_SOURCE INFORMATION_
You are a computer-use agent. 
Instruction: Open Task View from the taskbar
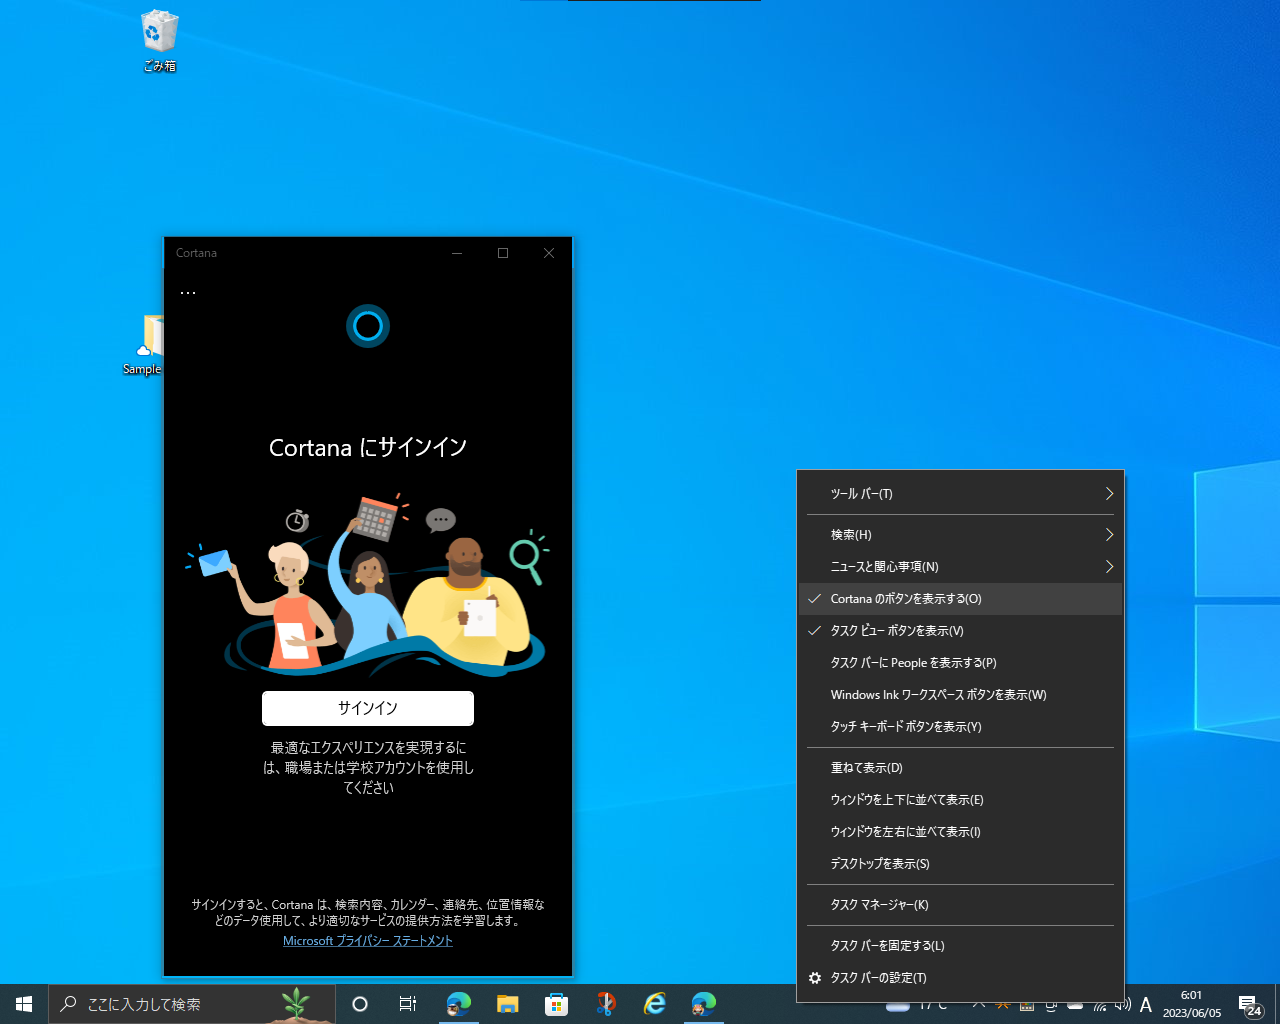click(x=406, y=1005)
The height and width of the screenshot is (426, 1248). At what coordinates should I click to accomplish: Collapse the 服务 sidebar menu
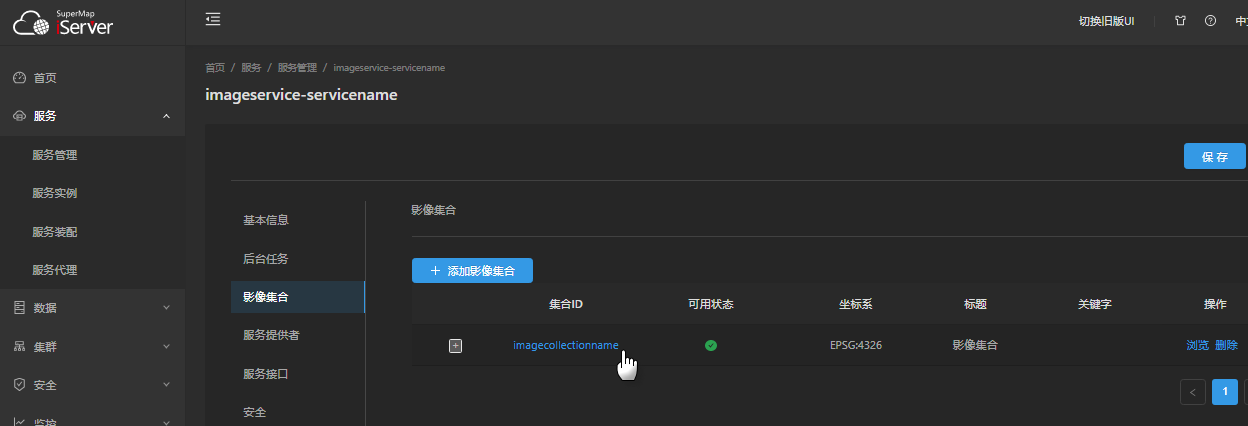[166, 117]
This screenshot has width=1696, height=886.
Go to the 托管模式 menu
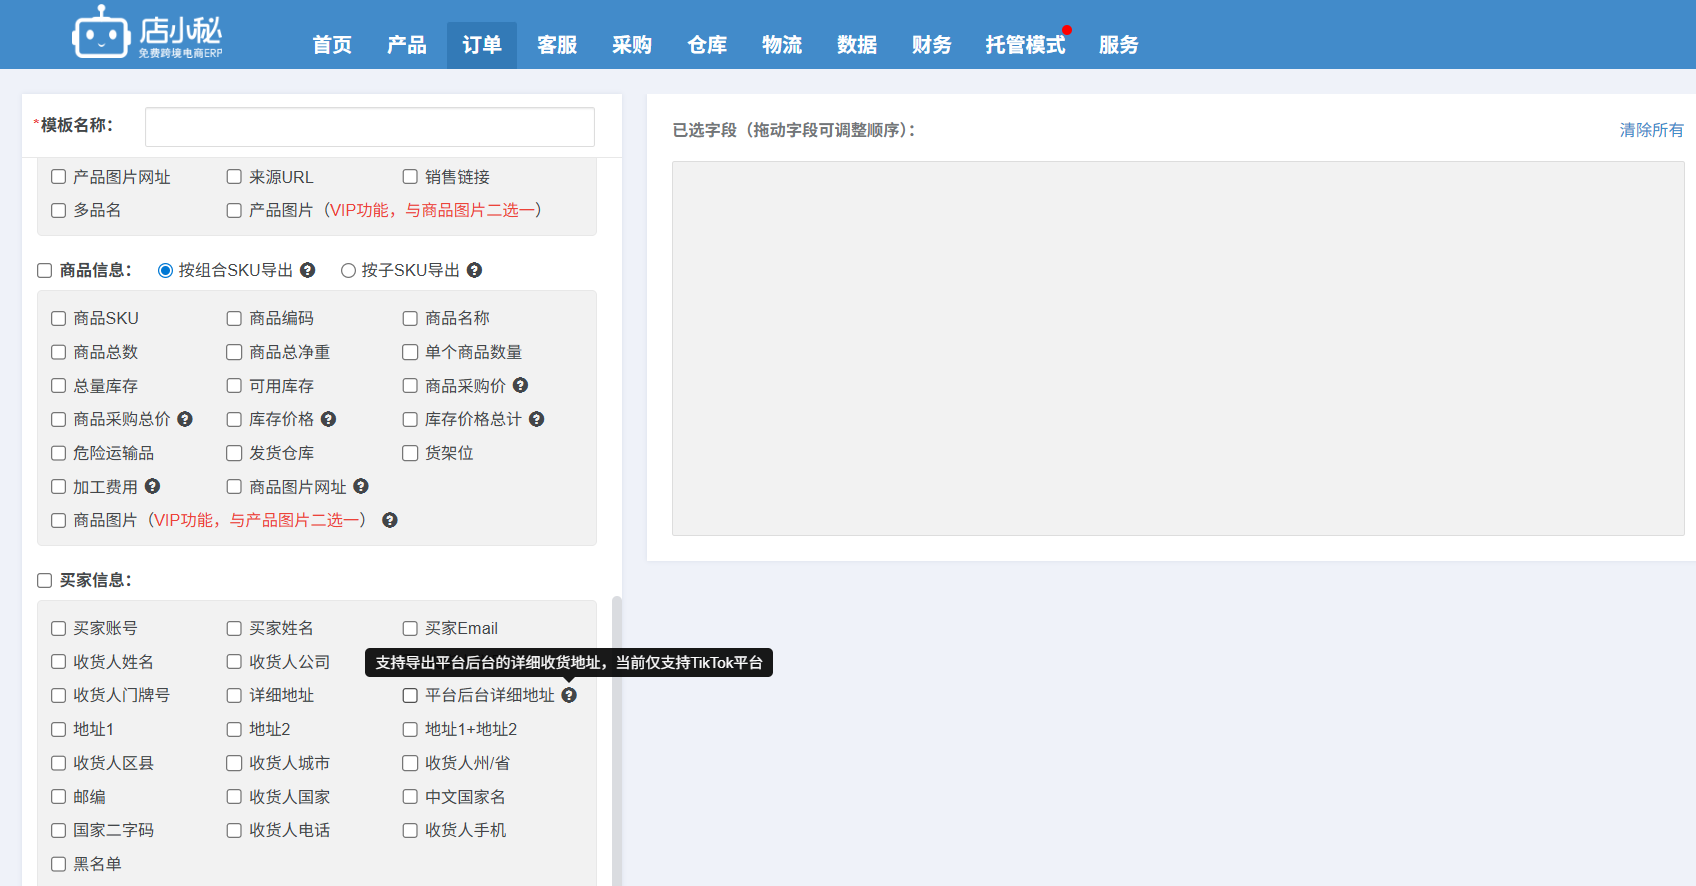[1025, 45]
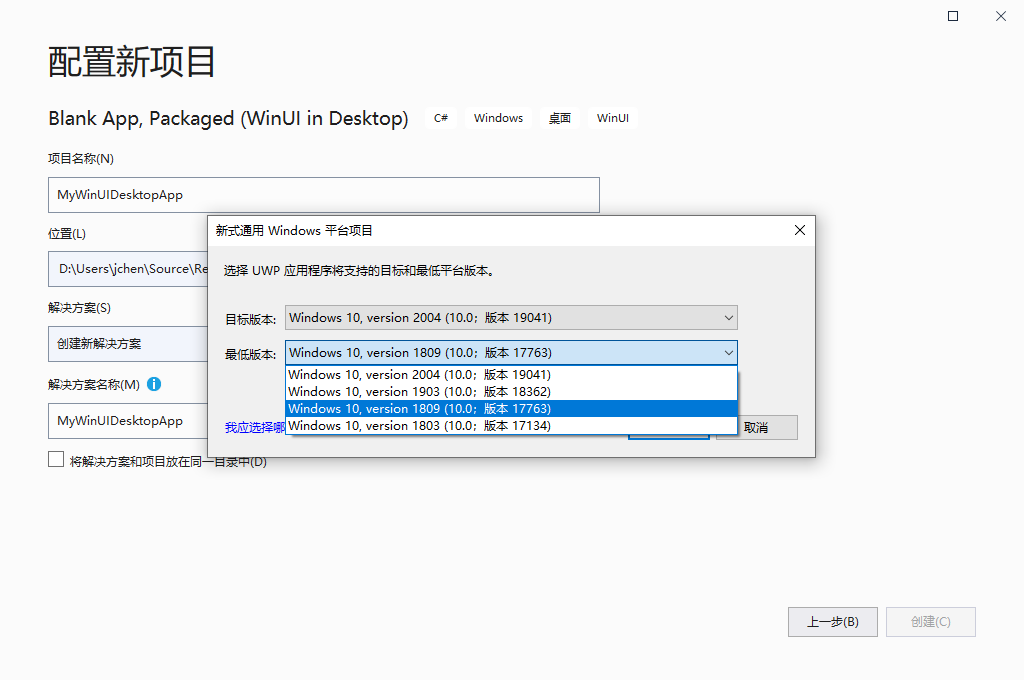This screenshot has width=1024, height=680.
Task: Click the 取消 button
Action: 756,427
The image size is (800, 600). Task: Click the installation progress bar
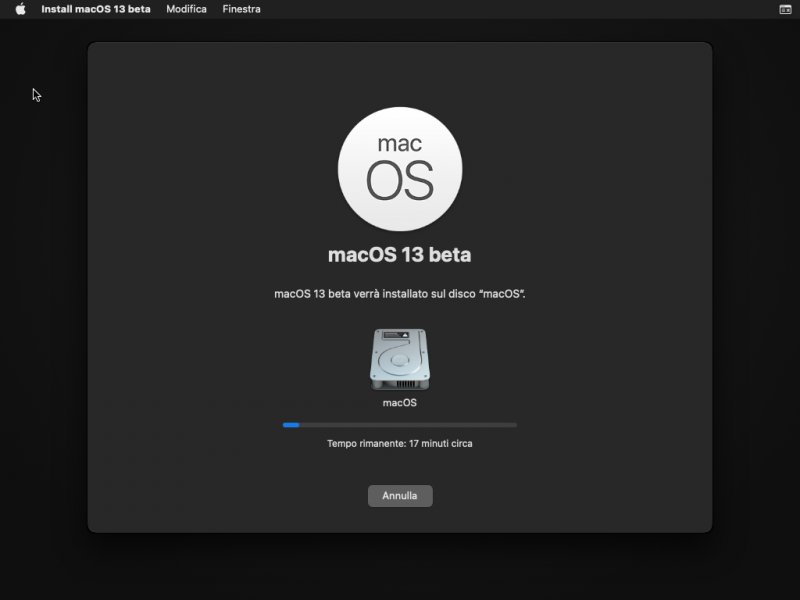coord(400,424)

_TASK BRIEF_
Write every entry out again exactly, images omitted.

_SOLUTION TO THIS PROBLEM_
You are a computer-use agent. 
Instruction: Open Task View from the taskbar
click(x=406, y=1005)
The height and width of the screenshot is (426, 1248). At what coordinates should I click to accomplish: Collapse the 服务 sidebar menu
[166, 117]
This screenshot has width=1696, height=886.
Go to the 托管模式 menu
[1025, 45]
This screenshot has width=1024, height=680.
Task: Click the 取消 button
Action: 756,427
The image size is (800, 600). Task: Click the installation progress bar
coord(400,424)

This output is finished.